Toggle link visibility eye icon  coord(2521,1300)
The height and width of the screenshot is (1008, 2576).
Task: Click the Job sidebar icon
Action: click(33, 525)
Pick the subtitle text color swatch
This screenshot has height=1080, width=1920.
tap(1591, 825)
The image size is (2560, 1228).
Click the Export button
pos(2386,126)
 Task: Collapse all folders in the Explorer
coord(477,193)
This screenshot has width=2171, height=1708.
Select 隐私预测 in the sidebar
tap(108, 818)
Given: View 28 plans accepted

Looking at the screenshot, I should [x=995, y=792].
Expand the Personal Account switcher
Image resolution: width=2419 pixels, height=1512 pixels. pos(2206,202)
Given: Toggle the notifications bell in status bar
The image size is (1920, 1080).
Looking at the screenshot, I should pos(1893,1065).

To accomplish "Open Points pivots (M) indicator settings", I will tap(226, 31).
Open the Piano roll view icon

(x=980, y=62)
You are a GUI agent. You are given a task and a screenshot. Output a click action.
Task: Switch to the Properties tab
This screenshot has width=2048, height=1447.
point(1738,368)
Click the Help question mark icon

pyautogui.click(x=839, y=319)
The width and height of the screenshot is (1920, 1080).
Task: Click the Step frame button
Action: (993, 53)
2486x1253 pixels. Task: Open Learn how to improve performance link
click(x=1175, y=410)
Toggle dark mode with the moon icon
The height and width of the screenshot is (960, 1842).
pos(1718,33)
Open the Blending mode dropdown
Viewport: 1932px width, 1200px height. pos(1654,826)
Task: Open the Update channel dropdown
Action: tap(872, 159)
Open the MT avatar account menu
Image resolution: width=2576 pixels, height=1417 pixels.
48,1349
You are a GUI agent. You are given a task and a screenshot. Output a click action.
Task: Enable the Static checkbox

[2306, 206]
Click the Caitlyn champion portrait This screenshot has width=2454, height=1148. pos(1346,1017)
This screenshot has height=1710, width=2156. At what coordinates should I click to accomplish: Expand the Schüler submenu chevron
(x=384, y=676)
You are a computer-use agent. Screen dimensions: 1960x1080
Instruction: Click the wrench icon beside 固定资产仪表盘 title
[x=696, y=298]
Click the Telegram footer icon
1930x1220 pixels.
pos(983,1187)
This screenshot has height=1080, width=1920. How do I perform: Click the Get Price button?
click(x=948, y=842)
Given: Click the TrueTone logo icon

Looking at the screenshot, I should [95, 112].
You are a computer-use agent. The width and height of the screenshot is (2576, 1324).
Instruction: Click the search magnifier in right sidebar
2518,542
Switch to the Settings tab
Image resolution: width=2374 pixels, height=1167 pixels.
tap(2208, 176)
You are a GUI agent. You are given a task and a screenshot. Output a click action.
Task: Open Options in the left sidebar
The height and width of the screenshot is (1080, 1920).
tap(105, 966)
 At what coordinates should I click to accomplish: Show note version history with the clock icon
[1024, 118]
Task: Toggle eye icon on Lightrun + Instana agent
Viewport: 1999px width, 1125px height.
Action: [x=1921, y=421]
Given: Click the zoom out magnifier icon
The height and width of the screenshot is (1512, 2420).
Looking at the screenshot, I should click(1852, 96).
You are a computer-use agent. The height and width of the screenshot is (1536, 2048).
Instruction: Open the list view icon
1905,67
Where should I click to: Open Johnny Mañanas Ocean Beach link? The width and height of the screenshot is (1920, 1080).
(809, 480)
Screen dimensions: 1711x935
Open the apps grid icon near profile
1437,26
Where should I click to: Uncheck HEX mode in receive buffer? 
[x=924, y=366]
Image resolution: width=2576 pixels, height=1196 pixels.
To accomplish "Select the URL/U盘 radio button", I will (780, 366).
-------
Exercise directions
How many lines of the data contain the word "computer"? Answer with the number alone.

Solution to the problem
3